In Massachusetts, No Gender Left Behind

Howie Carr’s latest column relates what happened when virtue-signaling Massachusetts Democrats introduced a measure to add a third gender to the state’s drivers’ licenses: Gender X. This is the sort of thing you would have expected to pass, until Rep. James Lyons took the floor to object. How dare the Democrats take such a narrow view of the nearly infinite variety of Bay State genders?

Since all Democrats must admit that the number of genders is endless, how dare the commonwealth lump all the new genders together as “Gender X”?

“Separate but equal” — that’s what it by God sounded like to Rep. Jim Lyons. And he was willing to put his shod foot down. Hate Has No Home Here. Not on His Watch. Lyons decided to take a stand against Gender Jim Crow.

Every gender, he declared, must be listed on Massachusetts driver’s licenses! That was Lyons’ non-negotiable demand. No justice, no peace.

Every gender? That could add up!

Next question: How many genders are there? New York City under Mayor Bill de Blasio once ruled there are 31 — easy to remember, because it’s same number as Baskin-Robbins ice cream flavors.

Then the number began creeping upwards, getting close to Heinz’ 57 Varieties. Genders seem to be reproducing like amoebae, dividing and subdividing, trans to transsexual to trans man to trans male to trans person …

Sitting in the House chambers late Tuesday night, with the clock ticking down on the session, ­Lyons took out his smartphone and arrived at the latest updated number of genders: 73.

I asked Lyons Friday where he found his new number 73.

“Facebook,” he said.

Lyons was uncompromising: if Massachusetts is truly to keep up with the times, all 73 genders must be provided as drivers’ license options. Of course, this posed a logistical problem in the waning hours of the legislative session:

[L]egislative leadership couldn’t rule any of his gender amendments out of order as absurd, because if they did, it would be giving away the game. They would be admitting that the “X”-ercise was preposterous on its face.

Lyons began filing his affirmative-action amendments. Number 6 added as a gender “cis.” Amendment 9 — cis female, 13 — cis woman, 14 — cisgender female, 18 — cisgender woman …

By now, on the floor of the House, puzzled Democrats were coming up to Lyons, asking him what he was doing.

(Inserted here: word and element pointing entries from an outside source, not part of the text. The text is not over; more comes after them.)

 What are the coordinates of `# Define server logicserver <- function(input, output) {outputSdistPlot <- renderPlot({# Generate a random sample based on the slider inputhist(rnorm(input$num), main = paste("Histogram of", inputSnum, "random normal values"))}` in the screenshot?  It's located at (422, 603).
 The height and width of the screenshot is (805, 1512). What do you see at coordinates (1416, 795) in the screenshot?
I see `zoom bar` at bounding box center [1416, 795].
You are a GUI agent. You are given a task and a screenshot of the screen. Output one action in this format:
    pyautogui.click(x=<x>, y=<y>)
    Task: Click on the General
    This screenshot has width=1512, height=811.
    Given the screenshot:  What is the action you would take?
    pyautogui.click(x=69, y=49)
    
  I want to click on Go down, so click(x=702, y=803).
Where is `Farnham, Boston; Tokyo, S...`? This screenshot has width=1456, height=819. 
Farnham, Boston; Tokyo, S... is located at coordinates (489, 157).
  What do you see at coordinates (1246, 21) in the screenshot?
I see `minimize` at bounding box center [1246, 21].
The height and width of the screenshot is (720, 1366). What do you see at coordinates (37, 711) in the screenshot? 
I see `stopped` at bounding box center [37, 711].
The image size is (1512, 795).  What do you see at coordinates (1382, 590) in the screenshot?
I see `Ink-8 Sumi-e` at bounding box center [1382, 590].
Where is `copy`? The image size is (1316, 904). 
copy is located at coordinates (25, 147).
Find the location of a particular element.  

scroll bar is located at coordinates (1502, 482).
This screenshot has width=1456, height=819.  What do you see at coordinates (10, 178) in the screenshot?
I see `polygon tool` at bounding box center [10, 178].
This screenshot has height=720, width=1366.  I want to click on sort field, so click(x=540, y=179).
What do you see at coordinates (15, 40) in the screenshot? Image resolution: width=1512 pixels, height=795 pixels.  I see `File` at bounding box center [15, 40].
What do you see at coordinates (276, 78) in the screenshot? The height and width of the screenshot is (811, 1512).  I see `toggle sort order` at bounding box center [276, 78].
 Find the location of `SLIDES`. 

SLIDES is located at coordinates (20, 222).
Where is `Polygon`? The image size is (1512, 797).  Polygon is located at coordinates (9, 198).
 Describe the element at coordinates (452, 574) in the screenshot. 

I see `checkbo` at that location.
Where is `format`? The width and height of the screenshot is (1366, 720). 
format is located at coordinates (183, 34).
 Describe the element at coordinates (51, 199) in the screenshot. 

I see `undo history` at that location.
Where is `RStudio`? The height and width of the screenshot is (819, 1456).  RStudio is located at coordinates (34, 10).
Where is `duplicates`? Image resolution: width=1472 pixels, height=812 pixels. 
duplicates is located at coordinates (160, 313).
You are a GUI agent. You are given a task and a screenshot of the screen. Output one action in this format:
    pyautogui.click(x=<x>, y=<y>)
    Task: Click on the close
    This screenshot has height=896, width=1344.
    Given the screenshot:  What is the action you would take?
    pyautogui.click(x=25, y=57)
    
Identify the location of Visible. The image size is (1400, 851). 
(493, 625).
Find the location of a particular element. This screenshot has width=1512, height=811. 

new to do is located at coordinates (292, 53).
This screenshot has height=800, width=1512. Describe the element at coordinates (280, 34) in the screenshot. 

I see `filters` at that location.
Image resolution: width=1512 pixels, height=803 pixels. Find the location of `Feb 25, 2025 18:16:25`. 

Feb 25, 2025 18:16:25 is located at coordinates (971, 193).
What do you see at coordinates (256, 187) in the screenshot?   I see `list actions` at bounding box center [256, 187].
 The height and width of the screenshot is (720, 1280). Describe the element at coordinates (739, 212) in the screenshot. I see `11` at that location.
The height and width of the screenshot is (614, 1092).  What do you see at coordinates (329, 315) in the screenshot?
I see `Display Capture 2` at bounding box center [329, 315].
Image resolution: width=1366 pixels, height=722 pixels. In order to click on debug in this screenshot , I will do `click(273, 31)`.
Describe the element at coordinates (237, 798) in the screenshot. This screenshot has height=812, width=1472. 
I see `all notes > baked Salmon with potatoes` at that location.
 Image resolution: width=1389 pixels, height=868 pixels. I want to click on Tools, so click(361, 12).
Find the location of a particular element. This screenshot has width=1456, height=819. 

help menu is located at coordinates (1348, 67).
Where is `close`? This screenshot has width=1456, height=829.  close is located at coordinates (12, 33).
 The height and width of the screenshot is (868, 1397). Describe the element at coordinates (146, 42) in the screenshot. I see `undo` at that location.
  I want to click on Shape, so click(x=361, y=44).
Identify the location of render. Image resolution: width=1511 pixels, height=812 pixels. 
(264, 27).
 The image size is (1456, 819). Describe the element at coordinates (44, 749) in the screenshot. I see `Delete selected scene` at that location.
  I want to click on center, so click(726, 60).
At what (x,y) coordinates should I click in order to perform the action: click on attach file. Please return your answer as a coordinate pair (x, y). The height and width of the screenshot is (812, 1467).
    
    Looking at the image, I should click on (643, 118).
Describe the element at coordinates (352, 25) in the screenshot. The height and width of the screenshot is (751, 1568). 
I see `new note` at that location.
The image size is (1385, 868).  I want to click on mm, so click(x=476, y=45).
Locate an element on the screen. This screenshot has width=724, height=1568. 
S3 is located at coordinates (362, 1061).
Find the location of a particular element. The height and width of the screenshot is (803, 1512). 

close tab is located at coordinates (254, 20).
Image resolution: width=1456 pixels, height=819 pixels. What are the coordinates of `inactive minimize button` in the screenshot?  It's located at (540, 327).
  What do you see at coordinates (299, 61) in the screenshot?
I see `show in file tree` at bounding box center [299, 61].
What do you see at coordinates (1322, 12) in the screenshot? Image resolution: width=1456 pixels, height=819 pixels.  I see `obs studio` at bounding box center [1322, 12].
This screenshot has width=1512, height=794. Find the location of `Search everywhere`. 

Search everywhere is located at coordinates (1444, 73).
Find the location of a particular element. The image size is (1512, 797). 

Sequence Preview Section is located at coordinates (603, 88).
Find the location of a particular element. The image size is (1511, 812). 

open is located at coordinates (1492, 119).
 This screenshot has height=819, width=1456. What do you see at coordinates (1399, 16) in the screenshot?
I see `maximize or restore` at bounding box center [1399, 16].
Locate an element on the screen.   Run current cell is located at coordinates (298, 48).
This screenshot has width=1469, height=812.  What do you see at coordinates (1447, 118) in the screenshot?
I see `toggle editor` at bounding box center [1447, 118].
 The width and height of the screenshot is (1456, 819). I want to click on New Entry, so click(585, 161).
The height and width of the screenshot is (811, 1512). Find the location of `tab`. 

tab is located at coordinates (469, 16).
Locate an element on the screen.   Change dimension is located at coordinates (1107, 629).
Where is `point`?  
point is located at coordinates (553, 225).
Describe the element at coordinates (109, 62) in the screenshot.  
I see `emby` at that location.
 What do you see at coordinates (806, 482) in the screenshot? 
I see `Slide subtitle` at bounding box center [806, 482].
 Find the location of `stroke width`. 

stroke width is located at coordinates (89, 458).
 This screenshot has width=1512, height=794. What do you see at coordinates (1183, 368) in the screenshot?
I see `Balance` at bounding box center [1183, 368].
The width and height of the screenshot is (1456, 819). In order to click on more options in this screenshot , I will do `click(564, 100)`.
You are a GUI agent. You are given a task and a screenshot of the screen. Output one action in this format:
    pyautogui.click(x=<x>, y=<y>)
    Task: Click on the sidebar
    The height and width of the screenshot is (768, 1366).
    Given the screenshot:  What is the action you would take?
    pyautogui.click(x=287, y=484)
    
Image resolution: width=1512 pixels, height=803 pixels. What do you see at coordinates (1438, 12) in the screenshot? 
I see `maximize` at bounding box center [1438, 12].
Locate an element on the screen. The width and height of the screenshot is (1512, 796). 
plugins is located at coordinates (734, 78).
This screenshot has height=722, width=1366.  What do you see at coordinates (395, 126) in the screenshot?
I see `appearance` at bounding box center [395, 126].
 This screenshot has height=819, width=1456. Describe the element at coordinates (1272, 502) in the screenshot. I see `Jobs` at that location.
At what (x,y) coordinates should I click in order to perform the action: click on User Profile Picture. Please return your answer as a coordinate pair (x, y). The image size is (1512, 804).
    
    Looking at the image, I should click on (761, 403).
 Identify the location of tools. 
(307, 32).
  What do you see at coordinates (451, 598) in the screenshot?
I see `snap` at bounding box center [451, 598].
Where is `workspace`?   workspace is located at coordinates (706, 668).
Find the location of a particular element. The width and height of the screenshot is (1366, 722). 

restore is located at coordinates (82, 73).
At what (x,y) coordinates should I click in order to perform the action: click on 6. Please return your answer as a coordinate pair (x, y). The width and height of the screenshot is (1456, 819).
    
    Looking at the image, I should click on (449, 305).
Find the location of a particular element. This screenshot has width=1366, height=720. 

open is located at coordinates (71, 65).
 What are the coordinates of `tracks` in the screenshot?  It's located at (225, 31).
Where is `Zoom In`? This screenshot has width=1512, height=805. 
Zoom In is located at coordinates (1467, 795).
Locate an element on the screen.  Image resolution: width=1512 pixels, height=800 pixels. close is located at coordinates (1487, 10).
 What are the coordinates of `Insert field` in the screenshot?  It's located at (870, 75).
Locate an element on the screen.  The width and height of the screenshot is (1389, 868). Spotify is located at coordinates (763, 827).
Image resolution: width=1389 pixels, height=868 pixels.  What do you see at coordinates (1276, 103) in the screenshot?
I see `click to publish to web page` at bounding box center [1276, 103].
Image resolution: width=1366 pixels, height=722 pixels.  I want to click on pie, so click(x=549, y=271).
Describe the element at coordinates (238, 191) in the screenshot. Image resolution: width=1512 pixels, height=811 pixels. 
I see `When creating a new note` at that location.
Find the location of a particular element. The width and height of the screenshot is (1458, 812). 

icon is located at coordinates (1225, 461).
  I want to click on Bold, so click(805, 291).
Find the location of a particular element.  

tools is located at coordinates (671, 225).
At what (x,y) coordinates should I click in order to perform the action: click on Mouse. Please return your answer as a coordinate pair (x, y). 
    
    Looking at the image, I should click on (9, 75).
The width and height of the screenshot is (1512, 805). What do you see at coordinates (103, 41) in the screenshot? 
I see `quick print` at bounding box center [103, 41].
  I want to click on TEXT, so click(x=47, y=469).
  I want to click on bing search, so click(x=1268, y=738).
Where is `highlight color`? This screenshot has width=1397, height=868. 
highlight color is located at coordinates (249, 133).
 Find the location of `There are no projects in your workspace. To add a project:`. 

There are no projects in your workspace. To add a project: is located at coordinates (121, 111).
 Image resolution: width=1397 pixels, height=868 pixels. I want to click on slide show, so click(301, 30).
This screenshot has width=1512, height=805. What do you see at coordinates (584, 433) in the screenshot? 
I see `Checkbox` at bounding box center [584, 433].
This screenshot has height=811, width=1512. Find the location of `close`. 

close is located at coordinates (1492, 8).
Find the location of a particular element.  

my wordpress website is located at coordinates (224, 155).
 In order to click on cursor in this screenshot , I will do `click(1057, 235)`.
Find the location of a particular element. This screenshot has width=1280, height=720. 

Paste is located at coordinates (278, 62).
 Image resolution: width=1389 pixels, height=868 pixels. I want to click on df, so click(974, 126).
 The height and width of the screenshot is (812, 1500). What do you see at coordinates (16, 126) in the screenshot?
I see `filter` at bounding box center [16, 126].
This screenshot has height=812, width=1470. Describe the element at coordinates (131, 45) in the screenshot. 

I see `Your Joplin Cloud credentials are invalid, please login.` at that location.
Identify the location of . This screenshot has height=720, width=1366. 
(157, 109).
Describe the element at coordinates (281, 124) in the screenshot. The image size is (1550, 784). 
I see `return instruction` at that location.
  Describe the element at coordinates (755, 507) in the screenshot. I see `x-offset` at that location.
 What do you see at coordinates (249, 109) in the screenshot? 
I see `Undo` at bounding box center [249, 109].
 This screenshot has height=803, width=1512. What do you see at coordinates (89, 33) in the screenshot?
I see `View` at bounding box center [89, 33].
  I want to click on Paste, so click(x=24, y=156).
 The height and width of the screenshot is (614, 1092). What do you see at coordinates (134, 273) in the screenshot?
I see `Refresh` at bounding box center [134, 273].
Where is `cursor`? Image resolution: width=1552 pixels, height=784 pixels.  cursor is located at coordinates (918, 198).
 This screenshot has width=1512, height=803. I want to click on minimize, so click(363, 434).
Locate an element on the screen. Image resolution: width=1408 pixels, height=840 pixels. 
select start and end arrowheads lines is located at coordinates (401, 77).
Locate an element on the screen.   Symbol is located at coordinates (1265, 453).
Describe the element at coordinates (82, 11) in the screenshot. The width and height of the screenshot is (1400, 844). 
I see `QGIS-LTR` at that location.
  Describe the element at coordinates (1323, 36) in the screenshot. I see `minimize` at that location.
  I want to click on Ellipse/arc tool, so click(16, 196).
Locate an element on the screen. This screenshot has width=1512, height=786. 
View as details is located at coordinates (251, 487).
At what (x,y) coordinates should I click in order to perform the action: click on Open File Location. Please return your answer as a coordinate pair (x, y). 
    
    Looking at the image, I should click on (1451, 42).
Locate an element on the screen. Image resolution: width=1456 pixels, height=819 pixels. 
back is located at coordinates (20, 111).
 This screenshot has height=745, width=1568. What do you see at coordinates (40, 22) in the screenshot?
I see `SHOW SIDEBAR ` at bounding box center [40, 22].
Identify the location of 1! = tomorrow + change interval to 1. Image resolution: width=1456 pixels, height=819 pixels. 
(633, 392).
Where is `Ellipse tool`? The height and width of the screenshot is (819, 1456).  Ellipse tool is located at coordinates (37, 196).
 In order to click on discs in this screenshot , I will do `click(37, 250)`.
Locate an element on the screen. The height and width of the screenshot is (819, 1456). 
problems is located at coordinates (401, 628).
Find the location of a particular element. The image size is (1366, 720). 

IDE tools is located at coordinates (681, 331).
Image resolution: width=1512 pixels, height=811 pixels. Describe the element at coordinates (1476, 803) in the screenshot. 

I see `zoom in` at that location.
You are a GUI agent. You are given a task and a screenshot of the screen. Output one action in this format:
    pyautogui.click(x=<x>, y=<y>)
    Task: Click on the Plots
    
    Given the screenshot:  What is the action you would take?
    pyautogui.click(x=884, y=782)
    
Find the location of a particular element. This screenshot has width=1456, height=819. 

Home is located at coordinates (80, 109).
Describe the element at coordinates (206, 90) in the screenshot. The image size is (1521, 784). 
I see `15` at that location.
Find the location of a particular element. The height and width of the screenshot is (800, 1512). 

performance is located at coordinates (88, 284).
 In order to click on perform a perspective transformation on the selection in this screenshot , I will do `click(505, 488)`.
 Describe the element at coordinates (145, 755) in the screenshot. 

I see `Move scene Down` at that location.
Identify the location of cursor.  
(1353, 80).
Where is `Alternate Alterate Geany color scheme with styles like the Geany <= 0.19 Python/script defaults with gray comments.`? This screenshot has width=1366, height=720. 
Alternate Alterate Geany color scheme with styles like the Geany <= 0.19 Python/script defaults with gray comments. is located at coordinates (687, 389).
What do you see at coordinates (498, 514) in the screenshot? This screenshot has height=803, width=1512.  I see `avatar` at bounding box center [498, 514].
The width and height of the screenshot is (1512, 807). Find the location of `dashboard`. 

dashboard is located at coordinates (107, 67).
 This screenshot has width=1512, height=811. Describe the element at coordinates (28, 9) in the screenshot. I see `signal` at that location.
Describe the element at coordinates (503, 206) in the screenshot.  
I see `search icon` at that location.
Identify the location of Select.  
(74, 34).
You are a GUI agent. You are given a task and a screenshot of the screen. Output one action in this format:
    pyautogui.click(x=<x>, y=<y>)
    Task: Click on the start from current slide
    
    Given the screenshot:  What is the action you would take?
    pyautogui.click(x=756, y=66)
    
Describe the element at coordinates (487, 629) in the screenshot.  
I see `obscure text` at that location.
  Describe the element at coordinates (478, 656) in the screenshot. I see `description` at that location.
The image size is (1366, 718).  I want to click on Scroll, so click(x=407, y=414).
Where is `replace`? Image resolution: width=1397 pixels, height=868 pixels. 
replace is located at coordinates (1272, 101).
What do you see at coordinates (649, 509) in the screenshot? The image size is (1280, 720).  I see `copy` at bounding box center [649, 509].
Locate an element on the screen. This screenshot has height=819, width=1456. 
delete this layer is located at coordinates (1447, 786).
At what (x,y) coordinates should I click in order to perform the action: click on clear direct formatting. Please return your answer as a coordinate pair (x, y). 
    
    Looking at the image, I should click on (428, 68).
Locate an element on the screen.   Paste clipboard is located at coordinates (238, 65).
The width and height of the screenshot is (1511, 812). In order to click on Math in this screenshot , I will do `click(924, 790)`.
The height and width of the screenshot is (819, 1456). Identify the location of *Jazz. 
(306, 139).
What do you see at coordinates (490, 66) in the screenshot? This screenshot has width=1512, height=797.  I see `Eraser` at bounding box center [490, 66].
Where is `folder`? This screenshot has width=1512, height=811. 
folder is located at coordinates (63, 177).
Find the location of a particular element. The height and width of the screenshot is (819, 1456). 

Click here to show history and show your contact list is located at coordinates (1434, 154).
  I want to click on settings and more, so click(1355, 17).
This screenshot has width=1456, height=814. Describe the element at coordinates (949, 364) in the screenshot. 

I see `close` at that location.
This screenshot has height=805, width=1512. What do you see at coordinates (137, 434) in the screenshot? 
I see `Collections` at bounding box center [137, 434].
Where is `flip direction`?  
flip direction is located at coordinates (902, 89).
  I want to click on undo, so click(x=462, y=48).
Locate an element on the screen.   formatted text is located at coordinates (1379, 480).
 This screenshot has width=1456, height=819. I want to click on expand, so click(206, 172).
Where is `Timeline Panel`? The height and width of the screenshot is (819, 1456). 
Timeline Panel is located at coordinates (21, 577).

We can’t discriminate, he archly informed them. This is Massachusetts. Gender is an evolving paradigm, to coin a phrase. All genders must be protected. Equal protection under the law.

Amendment 21 — gender fluid, 22 gender non-conforming, 23 gender questioning, 25 gender variant, 26 genderqueer …

In all, 73 genders, 73 amendments to Spilka’s bill.

Under House rules, Lyons would have 10 minutes to debate each gender he proposed to add to the driver’s license. And then three minutes for a roll call vote, 73 times.

The leadership was beat. By midnight, they needed to pass legislation — real bills, not this PC nonsense, but their actual business, land takings and the like.

If Lyons insisted on going full Social Justice Warrior, there would no time for reality.

He had already filed 35 of his 73 amendments — six hours’ worth of debates and votes — when leadership threw in the towel. They ordered Gender X back … into the closet.

It’s a great story. But satire is hard these days. My fear is that Rep. James Lyons may unintentionally have given us a preview of drivers’ licenses of the future.